By Chris Cutler, Naturalist

 

Co-ordinates: N 11º11', W 60º44'
Weather: Sunny, partly cloudy, occasional brief showers
Air Temperature: 28ºC, 80°F
Wind: 5 knots



This morning Silver Explorer approached the small city of Scarborough, Tobago, along the island’s windward coast, though there was hardly a breeze as we tied-up for a day of exploration. A few sheep and several chickens were seen “free-ranging” on grassy areas smack in middle of town and oblivious to the morning traffic. A short coach ride took us to Pigeon Point along the leeward side of the island where we boarded two glass-bottom boats and headed for Buccoo Reef, the largest such reef around Tobago.

Our local guides discussed the condition of the reef and pointed out some of the characteristic corals, sponges and fish to us before we donned masks and plunged in for a fantastic underwater exploration. Fish abounded and among the more striking species seen were inquisitive large French angelfish keen to careen one of the boats, at least five types of parrotfish all biting off bits of coral and ‘making sand’, iridescent blue-striped grunts, and various tangs, wrasses, squirrelfish, sea bass, and others. A stop at a shallow sandy bank called Nylon Pool provided the perfect place to swim or just sit and chat. Common terns and brown pelicans dove for fish nearby. On our way back to shore we passed by some mangroves where a couple spotted eagle rays gliding through the water.

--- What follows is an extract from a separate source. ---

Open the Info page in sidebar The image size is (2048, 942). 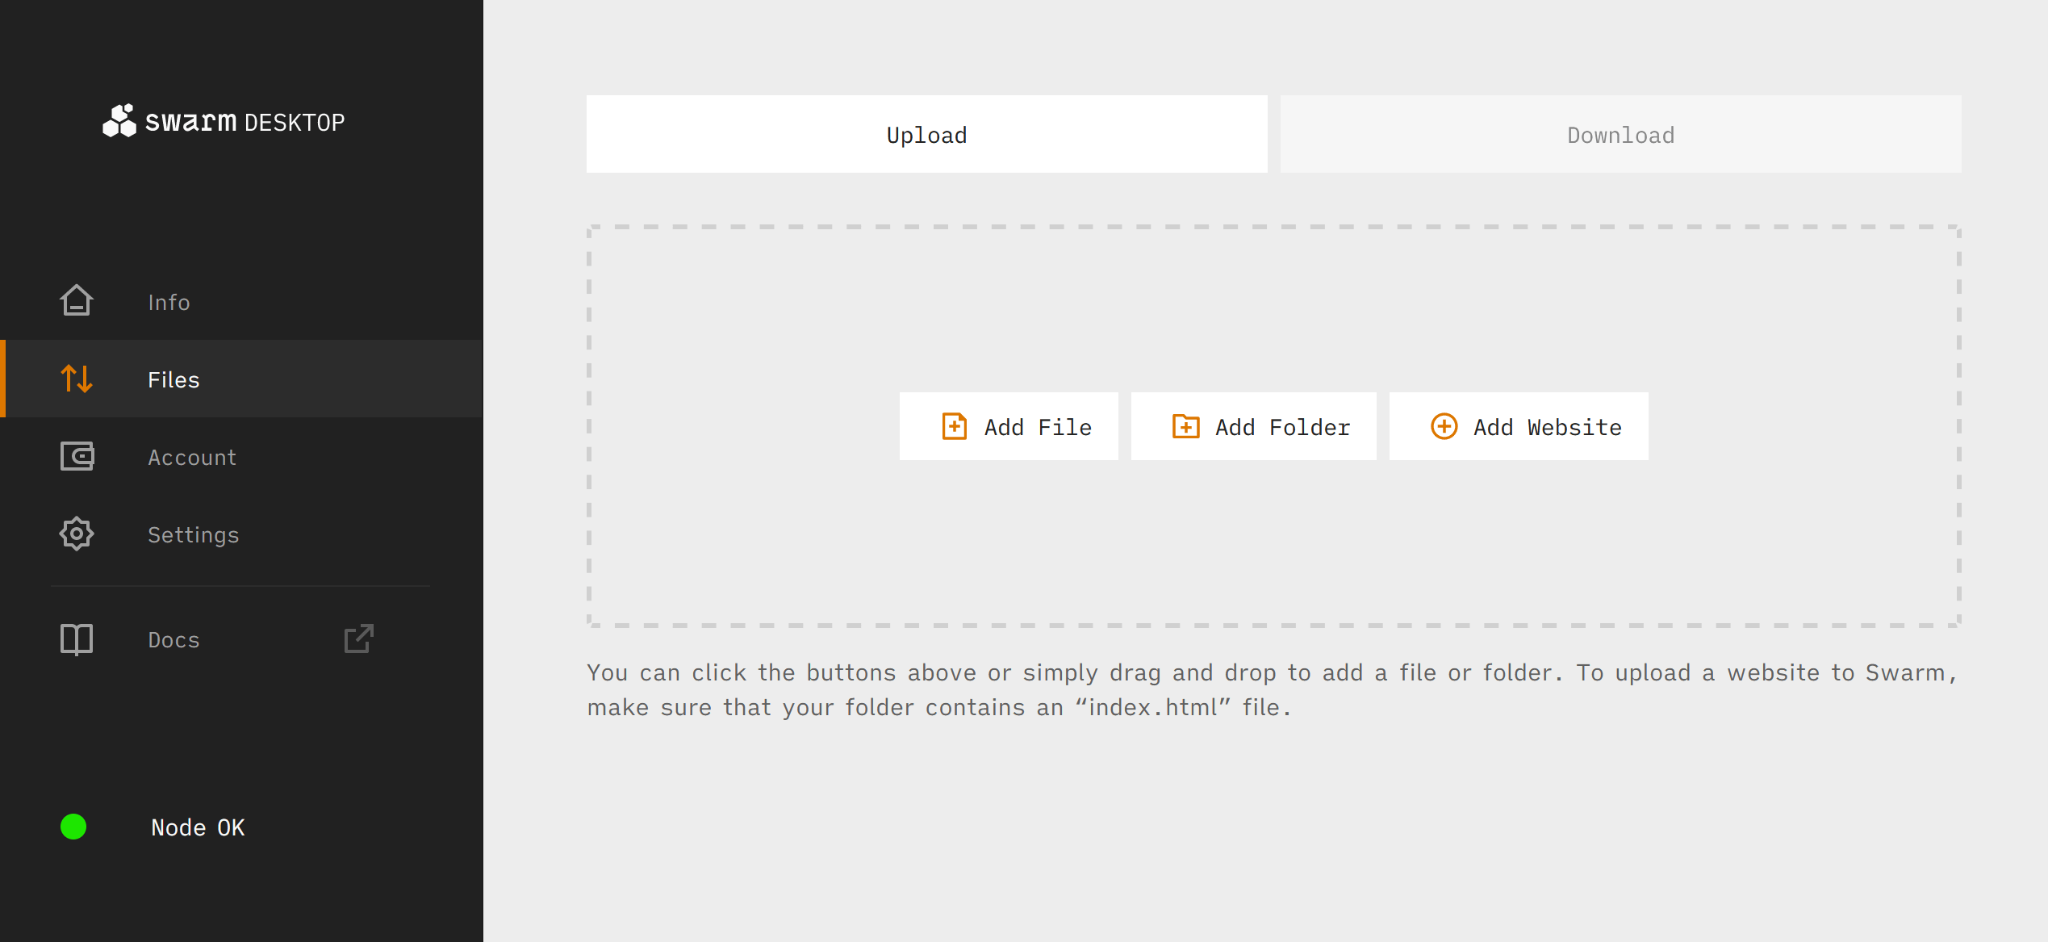(169, 302)
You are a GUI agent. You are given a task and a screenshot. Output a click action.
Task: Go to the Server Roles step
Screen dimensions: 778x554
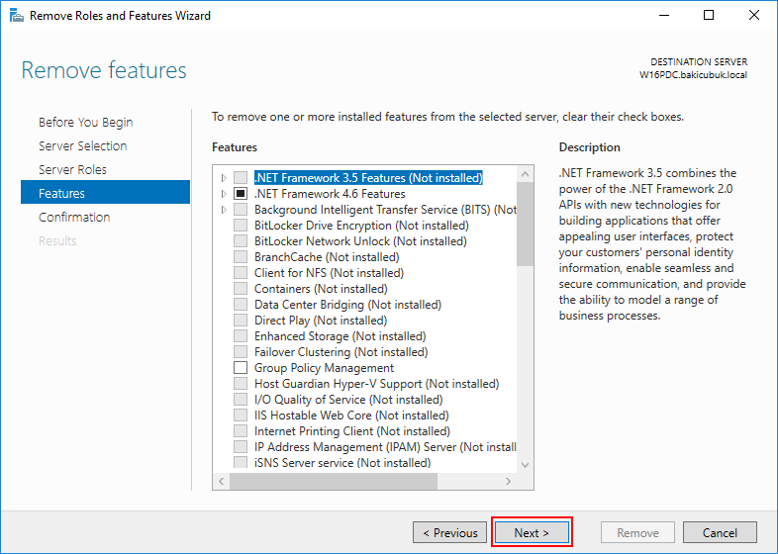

Lunch beckoned us back onboard and afterwards we were out again in the afternoon to head in the other direction, along the windward coast by coach. In the terminal at the end of the dock a colourful performer was belting out songs and soon Assistant Expedition Leader Jarda Versloot had joined him in some local dance moves. Our destination was to be the Tobago Cocoa Estate, situated in what is said to be the oldest nature reserve in the Western Hemisphere. We drove the Claude Noel highway ,named for the Tabagonian boxer and one-time lightweight world champ who ‘fired thunderous left hooks’ to gain the title. Small villages dotted the landscape along the way – places named Hope, Goodwood, Mt. St. George, Pembroke and Roxborough, reflecting the strong British heritage.

We turned inland and made our way up a narrow winding road to the estate which is set amidst verdant tropical vegetation and possesses a spectacular view beyond the hills. Local guides led us on an easy walk, telling us about the history of cacao on the island and demonstrating the techniques used to get the final product, cocoa powder and cocoa butter, for the manufacture of chocolate. The Trinidadian variety of cocoa sported massive bright red fruits and we got to sample the sweet pulp surrounding the seeds. So as not to damage the seeds only wooden implements are used to extract them. The drying rack with its rolling roof offered up intense aromas and the cocoa tea was delicious. Theobroma cacao (the ‘chocolate tree’ whose name means “food of the gods”), an Amazonian native and a crop of global significance, grew alongside coffee plants, as did annatto (for red dye), imported Asian bamboo, guava trees, cassava, and tall mountain immortelle trees (Erythrina sp.) that provided important shade for the plants. It was a fine place to see birds as well and the highlights included excellent looks at several crested oropendolas and a flock of orange-winged parrots perched atop a nearby tree.

In the evening, Captain Adam Boczek warmly welcomed us to his Captain’s cocktail party where he introduced us to some of his senior officers aboard and we toasted the voyage with champagne. Executive Chef Grant then treated us to a sumptuous dinner of delicious food at the Captain’s Welcome Dinner. Our first full day on this journey had been a great one.